The whole set wallows in guitar tones, fuzz and effects pedals; Townshend-esque psychedelia, R ‘n’ B, jazz, garage rock; driving songs, TV themes and striptease music (or what it sounds like to RH). Ronnie Kae’s Swinging Drums (or indeed, Al Duncan’s Bawana Jinde) would be right at home in Disney’s Tarzan in place of Trashin’ The Camp, the relative absence of guitar balanced with the twanging tones of Rockin’ Ronald (another B-side opened up and another cavalier use of the apostrophe – Cuttin’ Out).
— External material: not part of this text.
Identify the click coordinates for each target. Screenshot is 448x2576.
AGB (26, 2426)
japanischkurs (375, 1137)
There’s an otherworldly weirdness – possibly a Gerry Anderson Sci Fi puppet series soundtrack-ness – about Ahab & The Wailers’ Neb’s Tune although having wallowed enough, the pick of the set might have to be The Execitioners’ Dead End Part 1 that relies less on the guitar and more of “the R&B three chord trick” and some fizzing organ. A sleazy and snaking little number from a time when things were monochrome.
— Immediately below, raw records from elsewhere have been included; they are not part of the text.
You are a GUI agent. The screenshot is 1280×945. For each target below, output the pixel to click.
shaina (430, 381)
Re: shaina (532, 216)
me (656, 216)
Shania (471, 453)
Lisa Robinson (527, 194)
And it’s these under-the-radar discoveries, rescued from dark corners, many of which have their own stories of acquisition; back stories that take RH to a time and a place, complete with the thrills of carefully scrutinising the labels (the majority unfamiliar although you may recognise the Pye and Columbia monikers) that cause the goosebumps. Coming full circle, he admits the inspiration and influence of Sandford Clark on his own singing, so when you return to Coles Corner or Truelove’s Gutter, bear in mind that the journey has been a long one.
Sharing the love, it’s like Richard Hawley has joined our Why I Love feature and made us a special playlist.He may have even written his name on the label – like you do – but the collection, as in the very words of one of his own songs, opens the door to a world of influences, inspirations and buried treasures in which to share. The release is, as it should be, available on vinyl for that authentic experience (although no need to be leaving your seat every couple of mins to flip the record over) and for those of us with a digital palette (and weary bones), we can experience the full glory in CD format.
“These records have kept me on my surfboard for decades – you know what I mean?” Richard says; you can possibly even imagine the accent. Straight talking as usual and, heaven forbid, should the songwriting well ever run dry, we can take comfort in the fact that Richard has the alternative career of DJ or bus driver (see him taking on the Sheffield First Bus “Blockbuster Driving Challenge” – all round brilliant stuff.